▶ [Passage given]

China and the U.S., the world's two largest emitters of greenhouse gases, Sept. 3 formally joined what will become the world's first global climate change agreement.
As of Sept. 7, when Laos ratified the deal, the Paris Agreement had been ratified or otherwise officially accepted by 27 countries representing 39.1 percent of worldwide emissions, the vast majority of that from China and the U.S.
But at least 30 additional countries—including Brazil, Japan and New Zealand—have vowed to approve the deal by the end of the year. If so, those who have accepted the agreement would account for 59.9 percent of worldwide emissions, according to the Berlin watchdog group Climate Analytics.
To take effect, the agreement requires approval from at least 55 countries representing at least 55 percent of worldwide emissions. It would officially enter into force 30 days after that benchmark is reached.
The Paris Agreement calls on the world community to take the steps necessary to arrest global temperature increases. Its goal is to keep warming to less than 2 degrees Celsius (3.6 degrees Fahrenheit) above where Earth's temperatures averaged before the industrial revolution.
But almost all the obligations in the deal don't start until 2020, and that will not change with early ratification. So why is it significant if the agreement enters into force well ahead of that date?
“The biggest impact of an early entry into force is probably symbolic, but in a very important way,” Duncan Marsh, international climate policy director for the Nature Conservancy, told Bloomberg BNA. “It carries forward momentum from Paris, and it sends a signal to the businesses that this is the time to invest in clean energy.”
The U.S. approval of the deal on Sept. 3 also helps avoid a situation where the world’s second largest greenhouse gas emitter remains on the sidelines, as was the case with the 1997 Kyoto Protocol.
Donald Trump, the Republican nominee for president, has said he planned to renegotiate the Paris Agreement if he wins on Nov. 8, but UN legal experts told Bloomberg BNA that because the Paris text will become international law once the 55-55 threshold is reached, it would become far more complicated for the U.S. to pull out.
And when the U.S. deposited its instruments of acceptance with the UN Framework Convention on Climate Change (UNFCCC), that added another complication, since withdrawal would require negating those instruments.
Another major factor, according to a key nongovernmental observer who asked not to be identified by name, is the 2018 “facilitative dialogue” created in paragraph 20 of the Paris Agreement could become more significant.
“Right now, the first full formal stocktaking is due to take place in 2023, which most people agree is too late, given that current pledges need to be strengthened,” the observer said. “But if the Paris Agreement has entered into force by 2018, as seems assured, the odds that the 2018 dialogue turns into a big stage moment go way up.”

▶ [Tasks to perform]
(1) Retype the listing word for word, from the line containing "Select the green" through the last line of the listing.
(2) Continue the article on ratification of the Paris Agreement, starting after its final sentence.

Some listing
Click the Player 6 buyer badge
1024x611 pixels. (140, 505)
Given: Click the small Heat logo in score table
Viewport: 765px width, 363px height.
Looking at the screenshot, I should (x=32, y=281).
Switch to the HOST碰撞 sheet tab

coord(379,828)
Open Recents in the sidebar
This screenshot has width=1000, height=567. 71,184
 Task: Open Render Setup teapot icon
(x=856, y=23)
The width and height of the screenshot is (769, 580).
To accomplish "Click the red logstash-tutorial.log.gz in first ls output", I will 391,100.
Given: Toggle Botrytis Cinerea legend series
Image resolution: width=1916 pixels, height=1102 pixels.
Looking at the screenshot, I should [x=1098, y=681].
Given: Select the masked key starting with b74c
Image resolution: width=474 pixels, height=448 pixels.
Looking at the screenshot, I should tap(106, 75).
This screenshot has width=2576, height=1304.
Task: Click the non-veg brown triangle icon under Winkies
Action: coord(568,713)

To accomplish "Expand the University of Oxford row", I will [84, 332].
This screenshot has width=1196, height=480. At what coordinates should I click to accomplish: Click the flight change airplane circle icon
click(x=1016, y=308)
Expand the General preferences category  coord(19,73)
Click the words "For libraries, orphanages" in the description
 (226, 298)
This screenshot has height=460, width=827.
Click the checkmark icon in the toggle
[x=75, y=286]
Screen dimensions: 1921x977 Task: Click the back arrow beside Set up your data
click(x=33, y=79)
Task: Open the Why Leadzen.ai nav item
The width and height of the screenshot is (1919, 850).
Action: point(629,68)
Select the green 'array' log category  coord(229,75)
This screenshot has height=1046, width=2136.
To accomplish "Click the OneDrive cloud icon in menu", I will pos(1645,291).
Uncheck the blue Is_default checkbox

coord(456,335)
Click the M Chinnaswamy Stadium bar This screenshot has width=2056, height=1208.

▶ [Expected answers]
(1)
Select the green 'array' log category  coord(229,75)
This screenshot has height=1046, width=2136.
To accomplish "Click the OneDrive cloud icon in menu", I will pos(1645,291).
Uncheck the blue Is_default checkbox

coord(456,335)
Click the M Chinnaswamy Stadium bar This screenshot has width=2056, height=1208.

(2)
But Kate Dooley, a veteran climate campaigner and a researcher at the University of Melbourne, said she worried the rush to have the treaty enter into force could pressure certain shortcuts on yet-to-be-negotiated areas including transparency, the role of markets, rules on land use and other areas that are jointly referred to as the Paris Agreement rule book.
“Early entry is a great signal,” Dooley said in an interview. “But it cannot mean negotiations are pressured to accept shortcuts in these key areas that were not finalized in Paris.”
And even if Climate Analytics' claim does bear fruit, it still means 123 of the 180 countries that signed off on the Paris Agreement last year—including the 28 members of the European Union, plus India, Indonesia, the Russian Federation, almost all of Africa and the Middle East, and much of Latin America—will not yet have approved the deal when it enters into force.
The UNFCCC sequel to the Paris climate talks is scheduled for Nov. 7-18 in Marrakech, Morocco.
Earlier this year, Hakima El-Haite, Morocco's minister of environment, and French climate envoy Laurence Tubiana issued a “reflections note,” saying all countries, whether they approved the deal or not, would have an equal voice in Morocco and beyond.
“No party should be disadvantaged or excluded from the collective development of the rule book for the Paris Agreement simply because it is in the process of joining the agreement,” they said in the note.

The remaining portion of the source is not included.